Proposition 13 in California rev 11.24.2004 | Back to Lessons List |
Got into a discussion recently over the "fairness" of Proposition 13......
I mentioned:
I bought my house in '78, paying $97K for it. Property taxes, under Prop 13, are now* around $1500-1700 a year.
[*note: that was 2003; taxes were $2050.70 in 2004]
He says:
I have a comparable house in a comparable neighborhood (1960 square feet) and pay $4500 in annual property taxes. We bought for
$414K in 1996 (and thought we got a reasonable deal). Despite your retiree status, I have a hard time finding that fair.
And our schools and other services just got screwed out of your $3000 because of Prop 13. There must be a better solution than that.
It's all simple, really. I'm going to finish out my career as a mixer at Jamba Juice and I'm going to make sure my children learn to be fluent in Spanish, Hindi and the two major dialects of China. Oh, and we'll have to sell our California house (where we pay $4500 annually for property taxes -- although our home is in a similar neighborhood and quite comparable to [yours], while [you] pay $1500 under our lovely Proposition 13) and move to the hinterlands of North Carolina.
So I says:
My wife and I actually were considering moving to NC last year... we've got relatives in Raleigh and friends in Chapel Hill. Haven't checked on the property taxes, though. Everyone calculates them differently, you know...
For about $500k, we can get about 3-4000 squares plus a few acres of forest.... and i really do want a three car garage plus a workshop, and it does look feasible for that price....
Now, imagine we've just sold our house here, hypothetically, for about $750K, maybe $850K, since housing prices here are still going up, not down, so the new owner of our old house gets a house about the size and style of yours, not more than ten miles away, but is paying $7500-$8500 a year in property tax, and you're "only" paying $4500. [prices adjusted to 2004]
Where's the "fairness" in THAT?!
Why don't you step right up and pony up the difference to support the schools?
Wouldn't THAT be "fair"?
------that's why i don't use th word "fair", and teach children and young adults to not use it, either.

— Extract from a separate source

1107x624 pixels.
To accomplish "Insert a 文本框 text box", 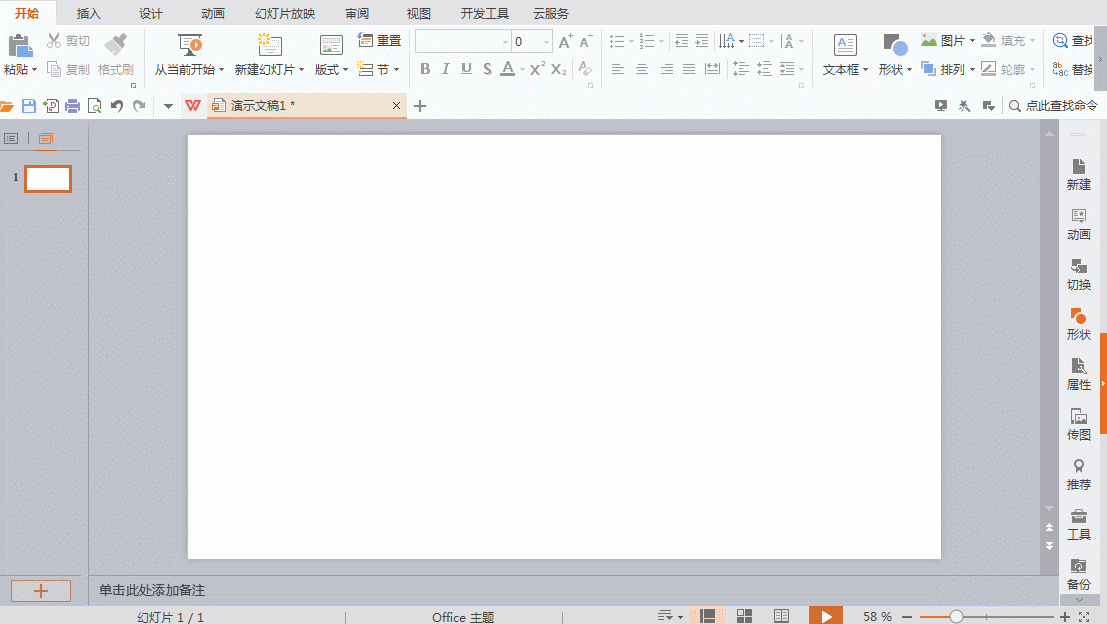I will pos(845,45).
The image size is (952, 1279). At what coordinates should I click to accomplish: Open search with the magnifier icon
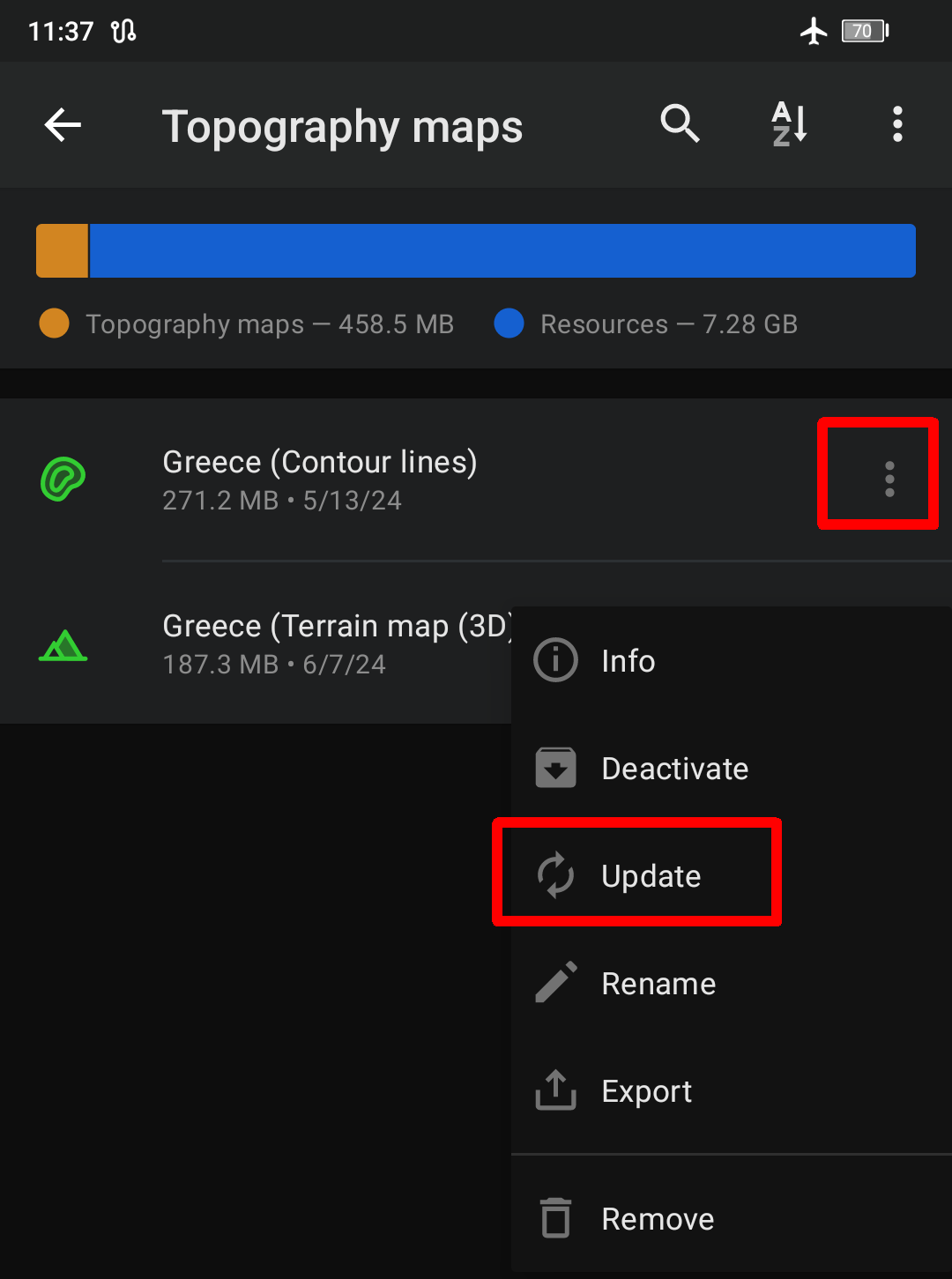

Bottom line: When you moved here and bought the house, you knew very well what the taxes would be; you also had a good idea of the chances that your house would appreciate in the local market much more than it would in some other city in some other state. You also knew [or could have easily found information] about Proposition 13, and how some "old homesteaders" would be paying lower "per acre taxes" than you would for as long as they didn't move out of the house they bought decades ago. That's where "fair" starts and ends. If you don't consider it "fair" now, you should have considered it "unfair" before you moved here, and should have made that part of your decision to move to this "unfair" region or not. For you to complain now that it's unfair, is pure and simple: "Sour Grapes." And that's from Aesop's Tales, which were written long before Proposition 13.
You live here now. Deal with it, but don't attack my budget or finances.
ps:
My next-door neighbors bought their house a few decades before I moved here. When they were shopping for a home, they looked at several in our neighborhood, finally deciding that they could the then-$21,000 house next to mine, because the one around the corner at $24,000 was just out of their reach.
I don't begrudge them their lower taxes; why don't I deserve the same consideration from you? Don't live your life that way. It won't be as much fun.